Painting by Leos Moskos

Christ the Vine, also known as the Tree of Christ, is a tempera painting by Leos Moskos. Moskos was active from 1620 to 1690. Twenty of his works have survived. He was originally from Rethimno, Crete. He traveled all over the Venetian empire. He worked on the Ionian islands of Cephalonia and Zakynthos. He also worked in Venice. Two other painters with the same last name were active during the same period. They were Elias Moskos and Ioannis Moskos. All three artists painted in the same style. Leos was in Venice around the same period as Ioannis. There is strong evidence that the three were related. Famous Greek painter and historian Panagiotis Doxaras was Leo’s student.

Christ the Vine was a very popular theme painted by Cretan artists. Angelos Akotantos created three versions of the work during the 15th century. Angelo's Christ the Vine is located at the Monastery of the Virgin Hodegetria, Heraklion, Crete. His theme was copied by many artists. Christ the Vine or Christos o Ambelos is a depiction of the nine original apostles with Paul the Evangelist, Luke the Evangelist and Mark the Evangelist on a tree. The theme can be linked to the Tree of Jesse. The Tree of Jesse is the original use of the family tree as a schematic representation of a genealogy. The theme originated in a passage from the biblical Book of Isaiah. The book describes the descent of the Messiah. The tree is the depiction in art of the ancestors of Jesus Christ. Christ is shown in a branching tree. The tree typically rises from Jesse of Bethlehem, the father of King David. The Tree of Jesse (Ρίζα του Ιεσσαί) has appeared numerous times in Greek Italian Byzantine art. The True Vine theme is also part of the New Testament. It is a parable or allegory found in John 15:1–17. It describes Jesus's disciples as branches of himself. The Moskos version Christ the Vine is an identical copy of a painting in the Byzantine and Christian Museum identified by historians as a mid-16th-century icon created by an unknown artist. The Moskos version is located at the Benaki Museum in Athens, Greece.

==Description==
Christ the Vine is a tempera painting on gold leaf and wood panel. The height is 36.7 cm (14.4 in) and the width is 29.3 cm (11.5 in). Beginning from the top of the vine to our left, Peter is seated on a branch holding a book and the Keys of Heaven. Saint Peter is often depicted holding the two keys in his left hand. On the other side, across Peter, sits Paul the Evangelist, he also holds a unique book. The two figures are facing each other. Below the top two figures are a group of four figures. They appear to the left and right of Jesus. Jesus takes the stance of Pantocrator. He has a book open in his lap. The book is facing the viewers. The two figures to our left are Saint Mark and John. Three figures were not original apostles. The artist chose evangelists over the original apostles. Saint Mark replaces Judas, Paul the Evangelist replaces Andrew the Apostle and Luke the Evangelist replaces James, son of Alphaeus.
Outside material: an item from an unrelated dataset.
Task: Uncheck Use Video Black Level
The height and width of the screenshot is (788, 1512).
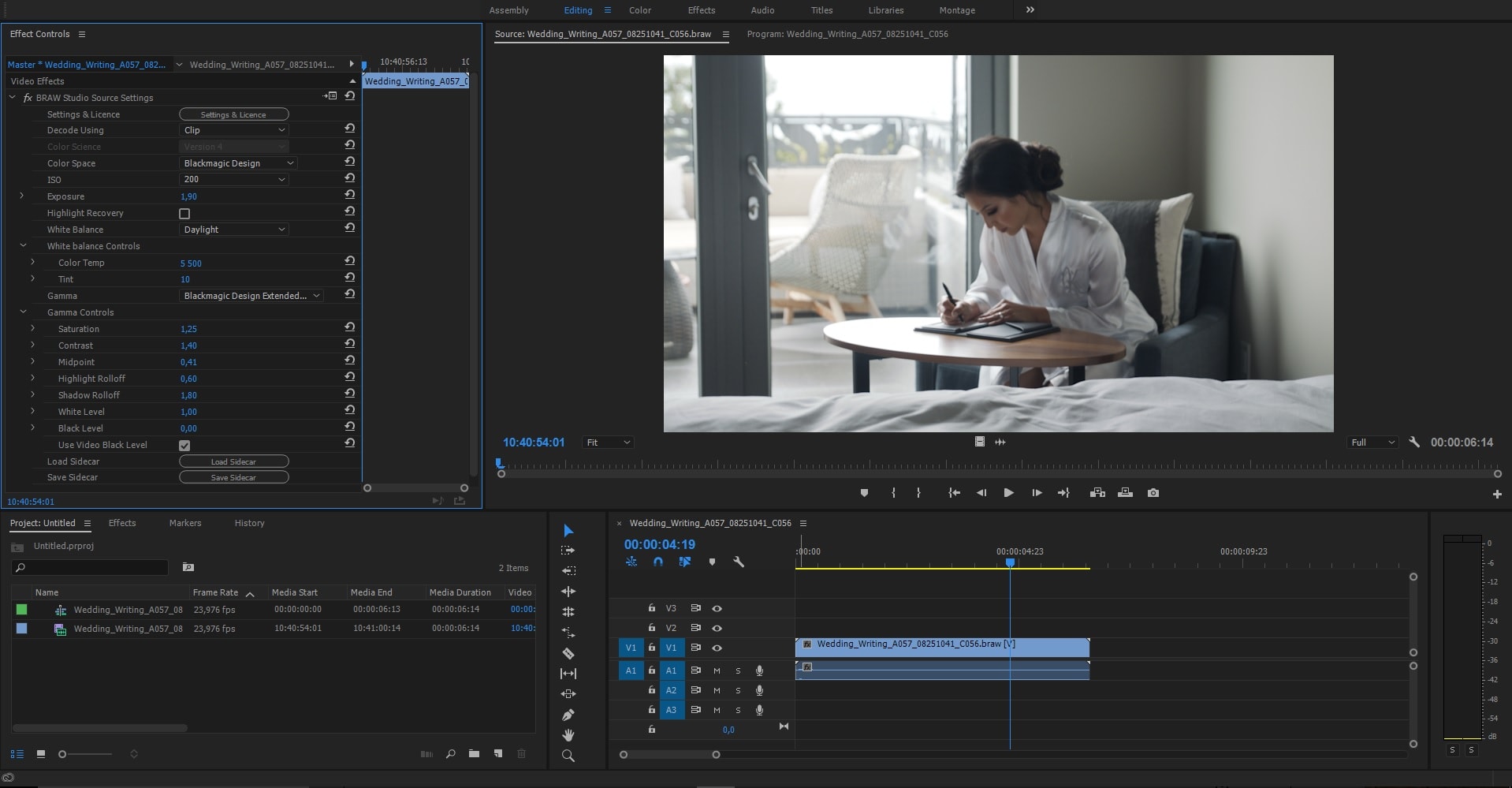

Saint Mark was the patron saint of Venice. Across from Saint Mark and John are Matthew and Luke the Evangelist. Matthew is closest to Jesus. Matthew has his arm around Luke the Evangelist they both hold closed books. Below the group of the Four Evangelists, Jude or Thaddeus is to our left directly below Saint Mark and John the Evangelist. Across from Thaddeus below Matthew and Luke. James is seated to our right. He holds a scroll. The next group beginning from our left Simon looks upward while he holds a scroll. He is facing Bartholomew, he also holds a scroll. The final group at the lowest branches of the tree to our left, Thomas looks up at Jesus. Philip sits across from him to our right.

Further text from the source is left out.